Mobile Computing Trends

There’s a good article on mobile computing right here:

http://www.businessinsider.com/the-future-of-mobile-deck-2012-3?op=1

Basically it talks about the future of mobile computing. We know that mobile apps and mobile web content will continue to grow at a rate faster than PCs did. But I think this article draws its results primarily from research done in the US. The USA is not a proxy for the rest of the world. We are the richest country in the world, and that explains part of the reason why mobile penetration and mobile content consumption is so high here. The key to get from this is that feature phones are still widely used in developing nations in Asia, Latin America and Africa. Those emerging markets are where most of the growth is going to be. Thus to make smartphones more popular, we should focus on making them more affordable to everyone. Once that happens, I can imagine many more apps designed and interpreted with multilingual use, and locale-specific implementations. Right now China is one of Apple’s biggest consumers, and they will only get bigger. In fact, the mindset we have to adopt for the future is not only to cater to US consumers (where the majority of smartphone users live) but to the rest of the world as well. In time, I believe this is what will happen.

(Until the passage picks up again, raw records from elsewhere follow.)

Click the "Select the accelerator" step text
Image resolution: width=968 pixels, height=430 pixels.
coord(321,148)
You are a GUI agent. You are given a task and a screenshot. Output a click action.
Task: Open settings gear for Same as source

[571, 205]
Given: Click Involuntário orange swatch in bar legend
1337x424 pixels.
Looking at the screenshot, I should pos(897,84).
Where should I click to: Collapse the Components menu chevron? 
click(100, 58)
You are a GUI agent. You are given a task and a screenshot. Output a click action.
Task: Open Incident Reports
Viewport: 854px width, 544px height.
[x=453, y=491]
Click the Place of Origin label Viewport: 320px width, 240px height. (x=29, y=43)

On a side note, ever wonder why Chinese sites look so different than American sites? Look at www.netease.com or www.sohu.com and you can see that its very cluttered and alot of information on once page. Contrast this with the simpler web 2.0-style interfaces that American sites use, a la Twitter or Foursquare. I wonder what would happen if we take some American apps (most of which deliver content through the cloud) and port it over to China? How would sites like www.mint.com or www.foursquare.com or www.groupon.com be perceived if we make a chinese version and locale specific? That would be interesting to find out, and a good opportunity as well.